La méthode Al dente
Ma recherche d'emploi se passe bien, bien qu'elle soit en même temps frustrante (lieux communs, bonjour). Mon CV fonctionne et est sélectionné régulièrement. Cela signifie que j'ai réussi à identifier les secteurs dans lesquels je peux valoriser mes compétences. Et que j'arrive à faire passer ces compétences en moins de deux pages à des employeurs qui pensaient au préalable qu'à l'université, on passe ses journées dans les bibliothèques. Je suis rassurée. Par contre, il m'est arrivé quelques fois de passer au travers d'un processus de sélection jusqu'à la dernière étape, et de ne pas être prise. Et là, la fatigue commence à s'installer. ça demande bon nombre d'heures de préparation, des examens écrits de 3h qui contiennent le travail à abattre d'environ une semaine pour une personne en poste, des examens oraux avec préparation de "fausses" formations ou autres exercices, des entretiens avec le GRH, puis le boss et la collègue directe, puis le big boss et des tests de logique à base de dominos et petits carrés remplis de hiéroglyphes divers à n'en plus finir.

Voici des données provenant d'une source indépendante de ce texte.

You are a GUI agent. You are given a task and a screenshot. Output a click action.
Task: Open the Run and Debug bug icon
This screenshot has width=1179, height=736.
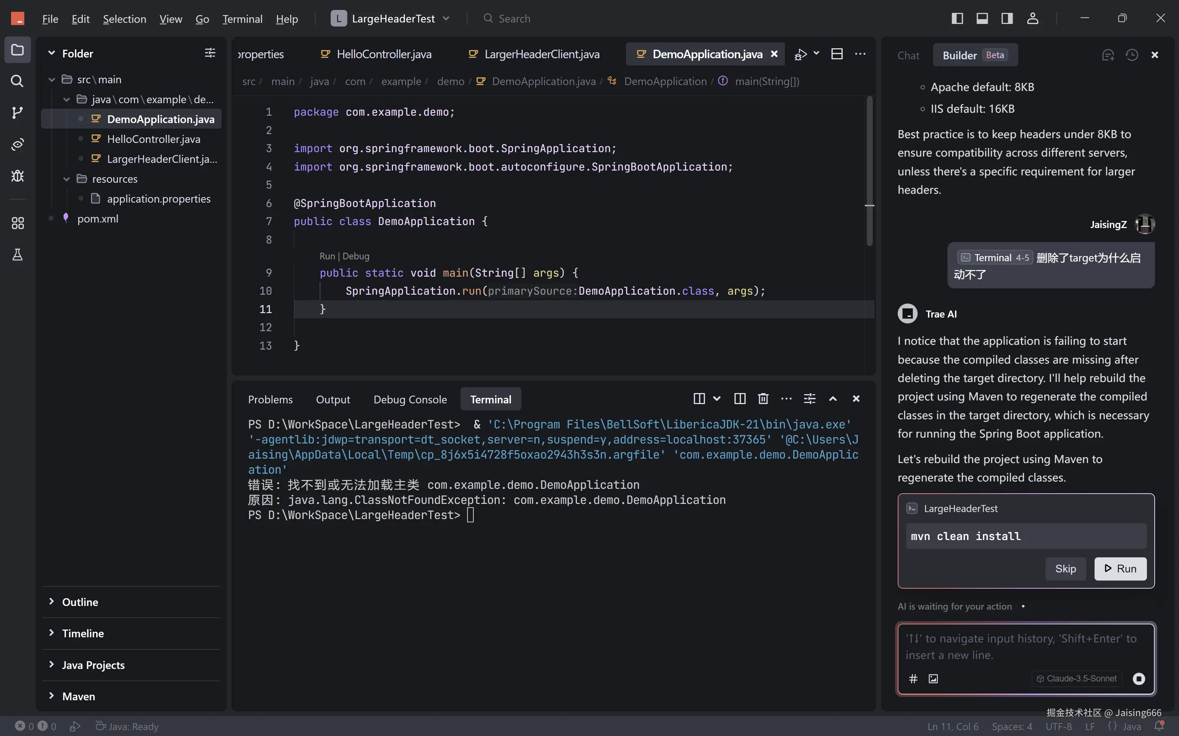click(x=17, y=176)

Ce que j'en retiens de positif, c'est que je ne suis pas encore au stade du doute et de l'atteinte à ma confiance en moi (je pense que la recherche d'emploi, c'est comme le deuil, il y a des stades émotionnels et on passe par chacun d'entre eux, je ne me fais pas d'illusion). Juste au stade de "j'aimerais que toute cette dépense d'énergie et cette implication soient payantes" et "faites que la prochaine soit la bonne parce que je ne me vois pas faire ça des dizaines et des dizaines de fois". Mais c'est le jeu.
Alors, bien sûr, cette recherche d'emploi morcelle mon temps consacré à finir ma thèse. Mais ça m'aide aussi. J'introduis dans mon travail personnel des techniques issues des examens écrits. Trois heures pour abattre le travail d'une semaine, tenter de briller par ses réponses tout en ne pouvant pas se permettre d'affiner sa prose, c'est exactement ce qu'il me faut. Un temps limité pour tout donner, parce que le job tant désiré en dépend, sans tergiverser sur la qualité de ce que je suis en train de coucher sur le papier. Ces examens m'ont montré que j'y arrive, à déployer suffisamment de concentration ininterrompue et de lâcher-prise pour abattre une grande quantité de travail en un temps limité.
Du coup, maintenant, je travaille avec une minuterie. Je minute des sessions d'une demi heure à une heure durant lesquelles je mets en off mon souci de la qualité pour le remplacer par celui du rendement et laisser sortir les choses de ma tête de façon brute et directe. Il apparaît que ce que j'écris alors plus vite n'est pas plus mauvais. Cela démontre clairement que mon souci de la qualité n'augmente pas la qualité. Il me fait douter et perdre du temps.
Ce n'est pas une révélation pour moi, je m'en doutais depuis longtemps. Par contre, je n'arrivais à la déjouer que rarement. Aujourd'hui, il me reste une trentaine de pages à écrire et tout un tas de corrections à faire, alors que je suis dans trois processus de sélection différents. Je vais continuer à me faire violence avec l'aide d'un petit boîtier aimanté acheté quelques euros il y a plusieurs années chez ikéa, qui trône généralement sur mon frigo et décompte les minutes de la cuisson des pâtes.
- La plus grande violence résidant en réalité dans la sonnerie de la minuterie, sachant que je sursaute quand mon téléphone sonne (ou vibre), quand ma tartine saute hors du grille-pain (machine de l'enfer) ou quand mon lapin nain éternue (elle est sujette aux sinusites) -
J'espère que le résultat sera al dente.